With the release of 64-bit Windows Microsoft decided not to continue this practice, so 32-bit and 64-bit libraries may only reside in their own processes and communicate with each other through some form of inter-process communication, such as shared memory, pipes, RPC, etc. Note that this does not mean that the x64 processor cannot run 32-bit code alongside with 64-bit code, within the same process, just that the OS cannot mix 32-bit and 64-bit libraries.

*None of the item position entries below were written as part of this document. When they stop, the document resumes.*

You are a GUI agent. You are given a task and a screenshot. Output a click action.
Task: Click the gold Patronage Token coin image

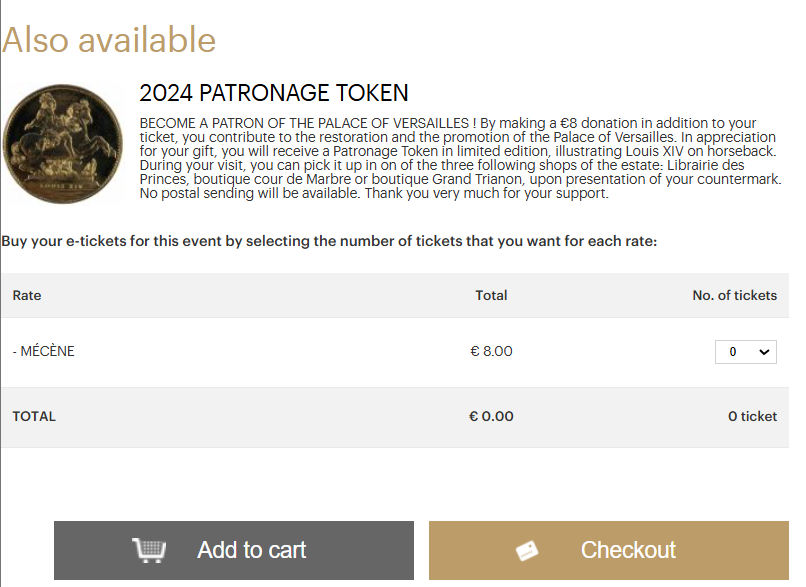tap(64, 143)
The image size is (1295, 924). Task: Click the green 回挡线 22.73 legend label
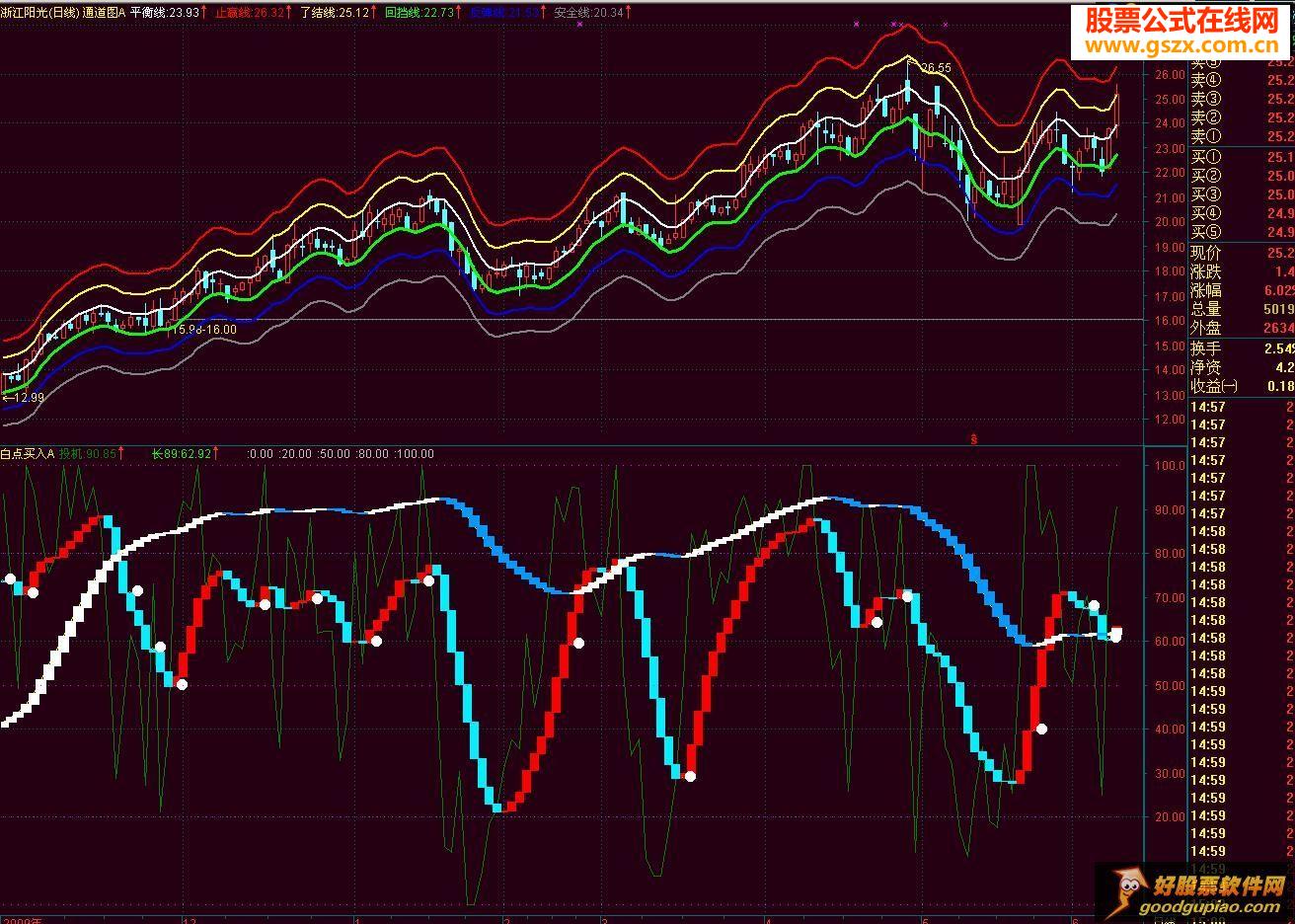[x=419, y=12]
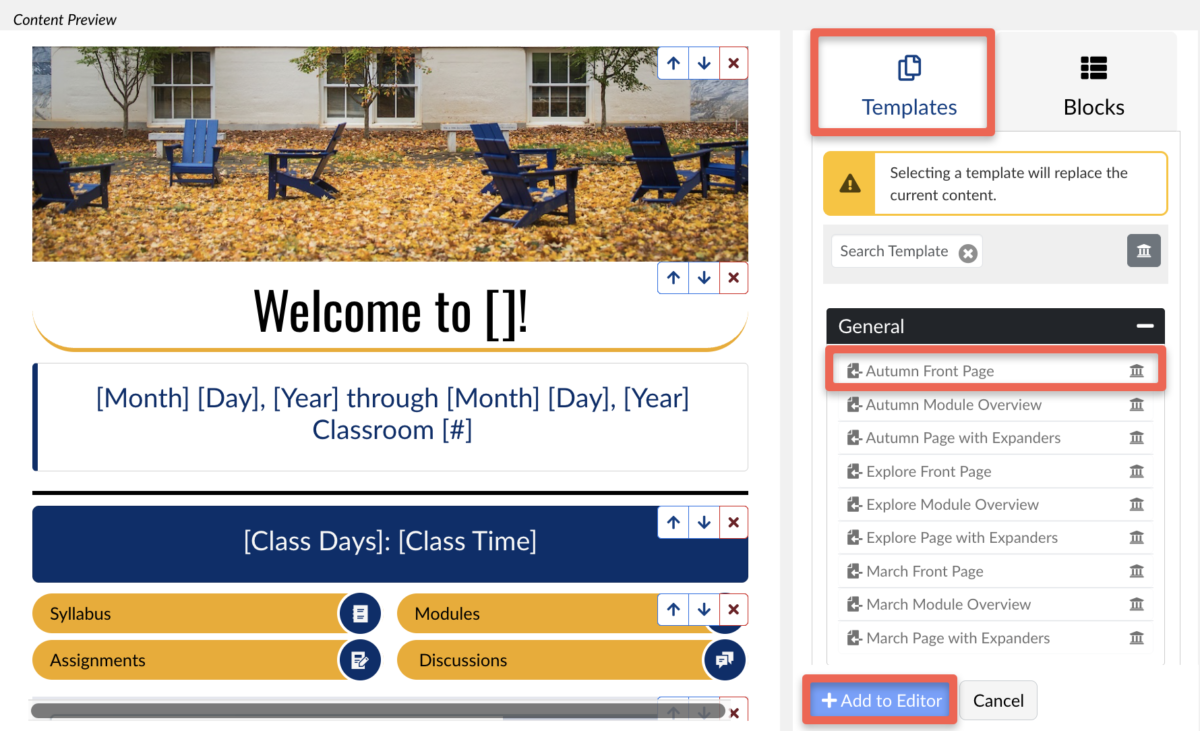Delete the Class Days block using the red X
This screenshot has height=731, width=1200.
pos(733,522)
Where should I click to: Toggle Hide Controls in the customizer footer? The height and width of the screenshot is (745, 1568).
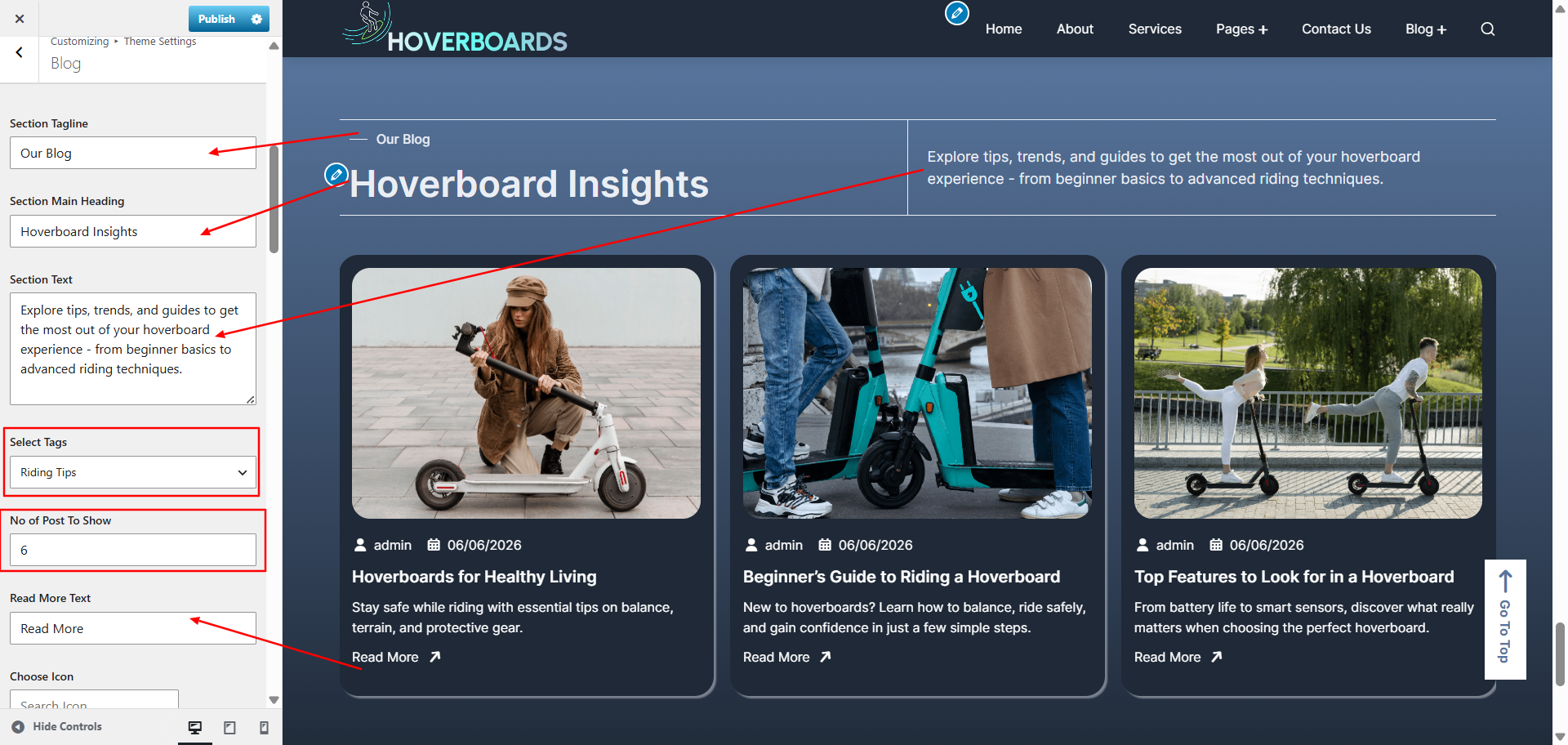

AMD certainly showed Intel when in the year 2000 they introduced 64-bit technology for everyone, as opposed to Intel's strategy to move everybody to IA-64 that lacked backward compatibility with existing x86 applications, even though, arguably, was technically-superior to AMD's approach.

AMD introduced so-called Long Mode, which could be enabled by setting the Long Mode Enable (LME) bit in the Extended Feature Enable Register (EFER). In long mode, the processor evaluated the L and D bits in the code segment descriptor to select a sub-mode for the code segment in question. If the L bit is cleared, the processor is running in compatibility mode and all addresses and operands are the same as they are on a standard 32-bit x86 processor. If the L bit is set, the processor is running in 64-bit mode and addresses are treated as 64-bit values and operands are considered 32-bit in size.

The default address and operand size may be overridden in 64-bit mode by adding an REX prefix, which makes it possible to mix 32-bit and 64-bit instructions within the same code segment. For example, the following code does the same operation on 32-bit and 64-bit operands. The highlighted byte is the REX prefix (0x40) with the W bit (0x08) set:

unsigned int i1 = 0ul;
unsigned int i2;

unsigned long long i3 = 0ull;
unsigned long long i4;

i2 = ~i1;
000000014003CA94 8B 44 24 30 mov eax,dword ptr [i1]
000000014003CA98 F7 D0 not eax
000000014003CA9A 89 44 24 50 mov dword ptr [i2],eax

i4 = ~i3;
000000014003CA9E 48 8B 44 24 38 mov rax,qword ptr [i3]
000000014003CAA3 48 F7 D0 not rax
000000014003CAA6 48 89 44 24 48 mov qword ptr [i4],rax

The runner-up giant

Intel eventually followed AMD and introduced the same architecture, which is currently known as Intel 64. Intel used their own terminology and managed to avoid the phrase Long Mode in their CPU manuals, even though they kept various abbreviations (e.g. LMA for Long Mode Active or LME for Long Mode Enable) or slightly renamed them to look more Intel-like (e.g. IA32_EFER). The new 64-bit mode is called IA-32e.

Missing a few petabytes?

Even though AMD64 architecture interprets addresses as 64-bit values, physical address space is much smaller. The first implementation of AMD and Intel CPUs supports only 40 bits of addressable physical memory, which amounts to 1 terabyte.

You can use the CPUID instruction to learn the maximum physical and linear address for your CPU. If you are using VC++, compile this code in 32-bit mode (VC9 does not support __asm for x64).

__asm {
   mov eax, 80000008h

The result of the CPUID instruction will be stored in the EAX register. The least significant byte will indicate the number of bits in a physical address and the second byte will indicate the number of bits in a linear address. You can examine the AL and AH parts of the EAX register for these values.

In order to prevent applications to use unused address bits for other than addressing purposes, AMD64 introduces canonical addresses, which guarantee that all unused bits are set to either one or zero, depending on the high bit of the largest linear address. An attempt to use a non-canonical address will result in a general protection fault.